“Well, that’s a cute job,” he said reflectively. “The ground is frozen stiff a foot deep. They had to break it with a crowbar, but not a sound did I hear. Shall I say anything about it? Will not the selectmen make a fuss if I don’t notify ’em at once? But what’s the use of knocking ’em up at two o’clock in the morning? The thing’s done. ’Taint my business to pull it up. The post won’t run away. I’ll report what time I found it.”

Remembering that he had not cried the hour, he shouted:—

“Two o’clock, all’s well!”

He secreted himself in a doorway awhile, to see if any one would appear, but no one came.

The early risers—the milkmen and bakers’ apprentices going their rounds, shop boys on their way to kindle fires in stores—all stopped to look at the figure. The news quickly spread. People left their breakfast-tables to see the joke played on Mr. Lillie. Ebenezer Richardson, however, could not see the fun of the thing. The schoolboys called him “Poke Nose” because he was ever ready to poke into other people’s affairs.[39] The officers of the Custom House employed him to ferret out goods smuggled ashore by merchants, who, regarding the laws as unjust and oppressive, had no scruples in circumventing the customs officers. Richardson hated the Sons of Liberty, and haunted the Green Dragon to spy out their actions.
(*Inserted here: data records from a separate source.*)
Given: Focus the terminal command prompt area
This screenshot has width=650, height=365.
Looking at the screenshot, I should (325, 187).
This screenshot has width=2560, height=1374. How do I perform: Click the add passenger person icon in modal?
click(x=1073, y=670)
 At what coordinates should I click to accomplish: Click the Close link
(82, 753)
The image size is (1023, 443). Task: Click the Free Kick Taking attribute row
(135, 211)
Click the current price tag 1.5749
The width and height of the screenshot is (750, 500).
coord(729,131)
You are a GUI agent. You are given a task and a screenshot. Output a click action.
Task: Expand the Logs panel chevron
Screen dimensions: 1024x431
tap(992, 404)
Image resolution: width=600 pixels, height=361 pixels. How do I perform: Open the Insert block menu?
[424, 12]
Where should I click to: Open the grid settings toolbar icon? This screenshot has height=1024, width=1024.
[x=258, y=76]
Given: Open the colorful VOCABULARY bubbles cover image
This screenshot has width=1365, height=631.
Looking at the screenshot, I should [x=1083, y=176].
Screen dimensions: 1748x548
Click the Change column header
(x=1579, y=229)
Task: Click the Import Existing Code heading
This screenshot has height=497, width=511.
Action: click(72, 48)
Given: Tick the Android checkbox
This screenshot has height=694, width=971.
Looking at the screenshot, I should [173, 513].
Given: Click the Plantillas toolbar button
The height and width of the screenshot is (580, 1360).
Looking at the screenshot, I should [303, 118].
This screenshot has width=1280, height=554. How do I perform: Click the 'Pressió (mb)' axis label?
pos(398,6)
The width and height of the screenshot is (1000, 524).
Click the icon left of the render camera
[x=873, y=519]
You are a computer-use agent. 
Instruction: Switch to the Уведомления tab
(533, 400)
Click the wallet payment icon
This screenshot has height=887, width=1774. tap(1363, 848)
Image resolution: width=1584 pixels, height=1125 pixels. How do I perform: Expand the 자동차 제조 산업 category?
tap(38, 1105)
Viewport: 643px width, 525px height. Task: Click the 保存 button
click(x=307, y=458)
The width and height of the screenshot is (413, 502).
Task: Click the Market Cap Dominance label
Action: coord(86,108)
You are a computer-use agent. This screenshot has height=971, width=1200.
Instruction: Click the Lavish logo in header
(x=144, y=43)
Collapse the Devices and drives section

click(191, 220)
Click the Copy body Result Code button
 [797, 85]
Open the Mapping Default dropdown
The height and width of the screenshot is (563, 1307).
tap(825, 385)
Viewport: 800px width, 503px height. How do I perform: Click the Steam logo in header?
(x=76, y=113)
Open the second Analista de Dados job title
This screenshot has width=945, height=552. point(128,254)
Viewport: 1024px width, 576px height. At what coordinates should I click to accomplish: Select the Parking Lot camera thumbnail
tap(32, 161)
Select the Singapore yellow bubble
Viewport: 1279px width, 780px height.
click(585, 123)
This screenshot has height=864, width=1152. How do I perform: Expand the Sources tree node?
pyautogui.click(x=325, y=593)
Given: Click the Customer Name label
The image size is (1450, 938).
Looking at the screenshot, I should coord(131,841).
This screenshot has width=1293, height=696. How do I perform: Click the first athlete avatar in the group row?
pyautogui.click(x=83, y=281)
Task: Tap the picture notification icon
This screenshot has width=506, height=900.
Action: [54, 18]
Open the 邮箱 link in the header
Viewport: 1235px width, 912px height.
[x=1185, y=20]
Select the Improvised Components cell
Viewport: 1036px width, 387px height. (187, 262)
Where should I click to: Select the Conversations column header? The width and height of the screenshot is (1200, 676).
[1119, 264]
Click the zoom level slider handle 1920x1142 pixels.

“This is their work,” he said to those around the figure. “It’s outrageous. Mr. Lillie has just as good a right to sell tea as anything else, without having everybody pointing their fingers at him. It’s an insult. It’s disgraceful. Whoever did it ought to be trounced.”

“Charcoal! Charcoal! Hard and soft charcoal!”

It was the cry of the charcoal-man, turning from Union into Middle Street.